DATA FOR THE TASK:
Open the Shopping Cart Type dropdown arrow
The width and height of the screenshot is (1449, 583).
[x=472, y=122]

...

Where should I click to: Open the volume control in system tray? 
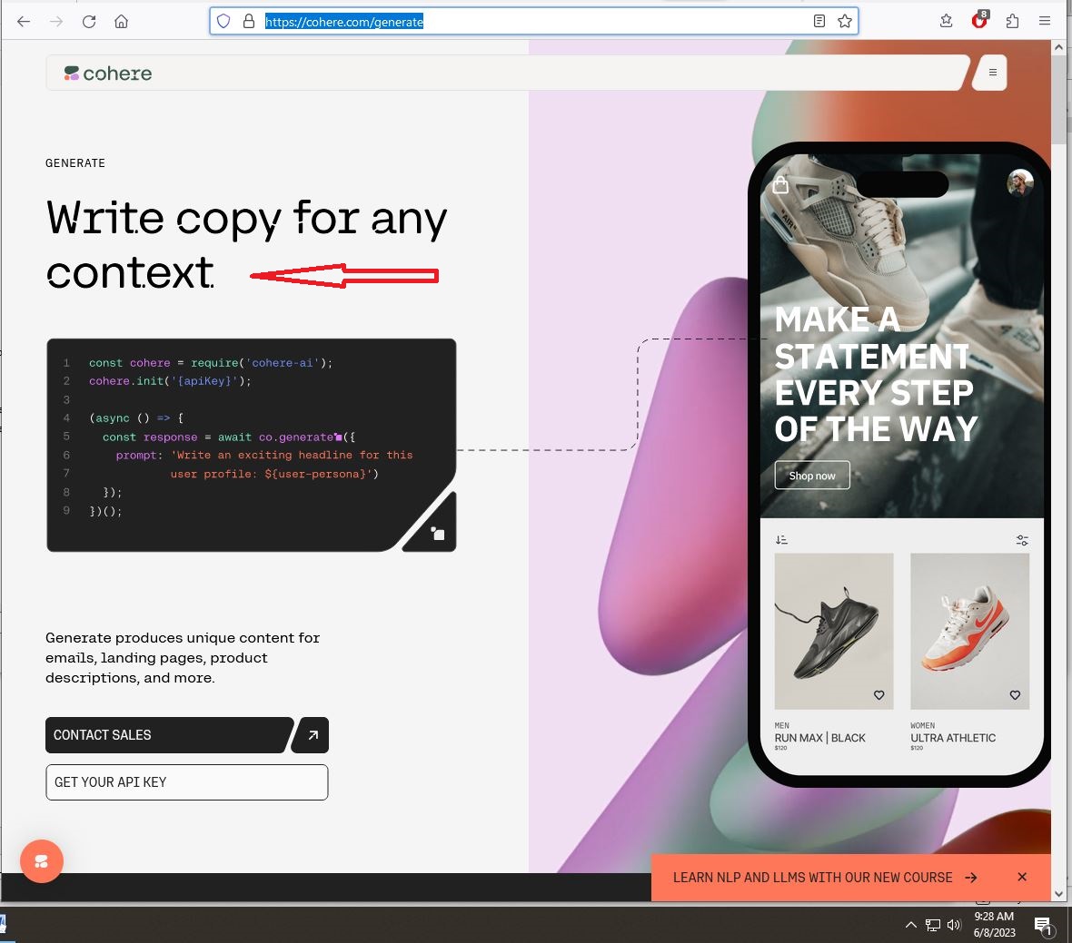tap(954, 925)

==

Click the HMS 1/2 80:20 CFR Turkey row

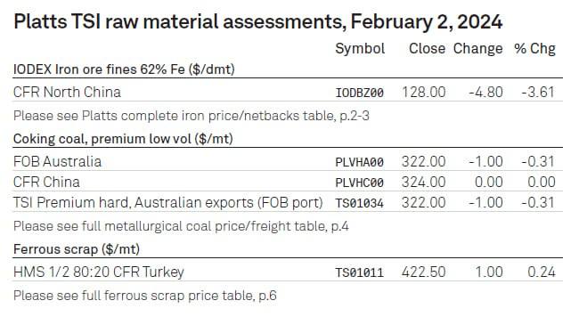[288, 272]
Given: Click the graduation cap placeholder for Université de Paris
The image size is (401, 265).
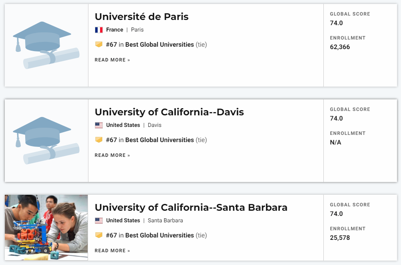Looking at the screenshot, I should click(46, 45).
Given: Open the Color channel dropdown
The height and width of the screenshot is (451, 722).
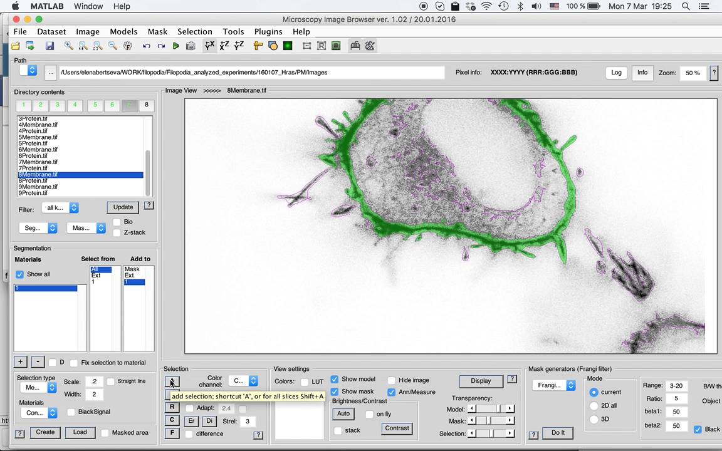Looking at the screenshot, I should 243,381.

TASK ITEM: Could you copy out every line in the material above that contains the string "Given"?

EXERCISE RESULT:
Given: Click the graduation cap placeholder for Université de Paris
Given: Open the Color channel dropdown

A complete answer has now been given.